Die sechs deutschen Frauen hatten sich zuvor ein großes Apartment mit mehreren Zimmern geteilt, nun wurde noch etwas großzügiger aufgeteilt. "Wir gehen nicht davon aus, dass es ein Virus war, sondern sie etwas Falsches gegessen haben. Es war auch nur eine Nacht", sagte Sportdirektor Felix Bitterling. Preuß hatte sich zunächst ein Zimmer mit Anna Weidel geteilt. In der gemeinsamen Unterkunft erwischte es auch eine tschechische Athletin und einen tschechischen Betreuer mit Magenproblemen.

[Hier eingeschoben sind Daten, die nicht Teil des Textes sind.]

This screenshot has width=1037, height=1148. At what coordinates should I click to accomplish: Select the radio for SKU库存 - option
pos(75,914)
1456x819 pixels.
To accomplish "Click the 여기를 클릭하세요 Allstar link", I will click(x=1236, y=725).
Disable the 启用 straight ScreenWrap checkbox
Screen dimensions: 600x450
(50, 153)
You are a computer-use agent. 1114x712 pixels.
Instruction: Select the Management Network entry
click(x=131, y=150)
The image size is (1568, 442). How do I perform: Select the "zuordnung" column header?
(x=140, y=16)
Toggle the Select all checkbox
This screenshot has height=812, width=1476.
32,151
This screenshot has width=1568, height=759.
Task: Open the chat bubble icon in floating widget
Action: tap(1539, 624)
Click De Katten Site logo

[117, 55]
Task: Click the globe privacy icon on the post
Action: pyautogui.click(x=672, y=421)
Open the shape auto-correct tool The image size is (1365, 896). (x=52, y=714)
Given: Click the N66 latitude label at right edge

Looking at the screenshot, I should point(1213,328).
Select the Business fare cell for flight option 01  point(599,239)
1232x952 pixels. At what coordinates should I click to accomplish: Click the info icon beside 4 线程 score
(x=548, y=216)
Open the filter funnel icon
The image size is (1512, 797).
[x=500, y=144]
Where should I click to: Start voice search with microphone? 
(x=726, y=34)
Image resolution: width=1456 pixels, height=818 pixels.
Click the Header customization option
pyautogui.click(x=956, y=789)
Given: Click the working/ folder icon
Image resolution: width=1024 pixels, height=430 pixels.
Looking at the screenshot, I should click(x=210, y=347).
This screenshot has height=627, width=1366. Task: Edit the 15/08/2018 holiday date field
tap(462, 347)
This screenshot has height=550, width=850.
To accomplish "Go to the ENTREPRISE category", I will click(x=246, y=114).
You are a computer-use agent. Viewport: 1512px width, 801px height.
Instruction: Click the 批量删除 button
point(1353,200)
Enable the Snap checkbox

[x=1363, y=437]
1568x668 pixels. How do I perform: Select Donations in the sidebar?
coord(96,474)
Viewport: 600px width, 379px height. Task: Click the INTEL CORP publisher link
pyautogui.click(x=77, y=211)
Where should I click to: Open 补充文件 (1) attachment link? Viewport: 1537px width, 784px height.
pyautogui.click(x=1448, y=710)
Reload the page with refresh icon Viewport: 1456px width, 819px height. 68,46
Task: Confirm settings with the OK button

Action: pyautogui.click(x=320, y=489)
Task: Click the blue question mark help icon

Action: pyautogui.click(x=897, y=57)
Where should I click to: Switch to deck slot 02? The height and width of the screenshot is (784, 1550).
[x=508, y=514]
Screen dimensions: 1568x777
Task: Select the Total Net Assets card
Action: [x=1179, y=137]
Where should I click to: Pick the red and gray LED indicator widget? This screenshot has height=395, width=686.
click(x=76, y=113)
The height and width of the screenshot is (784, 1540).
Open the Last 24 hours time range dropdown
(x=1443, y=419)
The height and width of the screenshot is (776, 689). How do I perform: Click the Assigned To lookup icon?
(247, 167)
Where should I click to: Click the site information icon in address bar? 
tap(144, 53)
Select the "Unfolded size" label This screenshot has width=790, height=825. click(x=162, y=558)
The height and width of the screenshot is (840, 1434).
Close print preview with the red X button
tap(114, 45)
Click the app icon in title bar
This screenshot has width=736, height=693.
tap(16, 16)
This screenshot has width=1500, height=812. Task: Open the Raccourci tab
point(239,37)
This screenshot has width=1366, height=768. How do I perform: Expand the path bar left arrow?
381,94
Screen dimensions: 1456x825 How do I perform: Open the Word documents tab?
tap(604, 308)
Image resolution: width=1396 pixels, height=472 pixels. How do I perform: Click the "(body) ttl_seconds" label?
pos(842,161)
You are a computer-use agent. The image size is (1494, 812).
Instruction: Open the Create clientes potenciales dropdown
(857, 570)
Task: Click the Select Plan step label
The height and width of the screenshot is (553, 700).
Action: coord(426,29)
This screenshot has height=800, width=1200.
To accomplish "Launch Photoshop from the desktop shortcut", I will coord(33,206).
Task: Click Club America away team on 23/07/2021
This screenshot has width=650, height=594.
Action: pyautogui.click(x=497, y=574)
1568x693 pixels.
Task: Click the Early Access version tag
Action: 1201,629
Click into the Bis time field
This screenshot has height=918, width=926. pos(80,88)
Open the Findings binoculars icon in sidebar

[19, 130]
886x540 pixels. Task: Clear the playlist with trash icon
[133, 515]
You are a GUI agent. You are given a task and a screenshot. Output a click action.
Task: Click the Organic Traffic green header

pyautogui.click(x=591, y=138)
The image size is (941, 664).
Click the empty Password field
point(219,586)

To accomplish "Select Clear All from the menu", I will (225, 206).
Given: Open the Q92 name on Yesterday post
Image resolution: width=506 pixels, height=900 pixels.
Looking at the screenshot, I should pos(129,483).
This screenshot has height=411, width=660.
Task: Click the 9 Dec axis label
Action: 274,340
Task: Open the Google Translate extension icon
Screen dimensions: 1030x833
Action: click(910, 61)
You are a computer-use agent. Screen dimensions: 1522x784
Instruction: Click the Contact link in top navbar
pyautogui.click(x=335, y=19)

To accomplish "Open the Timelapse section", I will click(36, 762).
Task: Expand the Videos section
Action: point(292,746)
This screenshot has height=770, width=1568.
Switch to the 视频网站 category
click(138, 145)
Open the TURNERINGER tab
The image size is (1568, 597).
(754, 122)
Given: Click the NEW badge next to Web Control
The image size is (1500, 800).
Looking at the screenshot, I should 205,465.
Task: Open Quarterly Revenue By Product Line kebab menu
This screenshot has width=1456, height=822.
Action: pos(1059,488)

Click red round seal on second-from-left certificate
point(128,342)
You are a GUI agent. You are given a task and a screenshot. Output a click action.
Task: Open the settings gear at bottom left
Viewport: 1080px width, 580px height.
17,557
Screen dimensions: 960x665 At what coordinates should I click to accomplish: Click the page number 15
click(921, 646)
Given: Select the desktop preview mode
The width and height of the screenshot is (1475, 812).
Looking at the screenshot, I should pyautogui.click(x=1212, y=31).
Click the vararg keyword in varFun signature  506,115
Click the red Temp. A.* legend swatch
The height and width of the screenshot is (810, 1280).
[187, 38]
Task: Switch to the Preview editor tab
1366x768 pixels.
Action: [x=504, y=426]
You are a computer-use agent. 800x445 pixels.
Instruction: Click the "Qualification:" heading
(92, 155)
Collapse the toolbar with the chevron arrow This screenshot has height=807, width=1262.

Nach dem siebten Rang im Sprint mit einer Minute Rückstand auf die neue Olympiasiegerin Maren Kirkeeide aus Norwegen hatte sich Franziska Preuß sichtlich geknickt gezeigt. "Es schwingt Enttäuschung mit. Jedes Rennen ist eine Chance und jetzt habe ich es wieder nicht geschafft. Man darf nie aufgeben und morgen ist ein neuer Tag", sagte Preuß in der "ARD" etwas resignierend. "Man kann nicht immer gewinnen, ich hänge etwas in den Top Ten hinten fest."
Im Jagdrennen ist die Devise nun, das "Thema Medaille komplett auszublenden und im Hier und Jetzt zu sein. Es braucht ein perfektes Rennen, das ist das Ziel".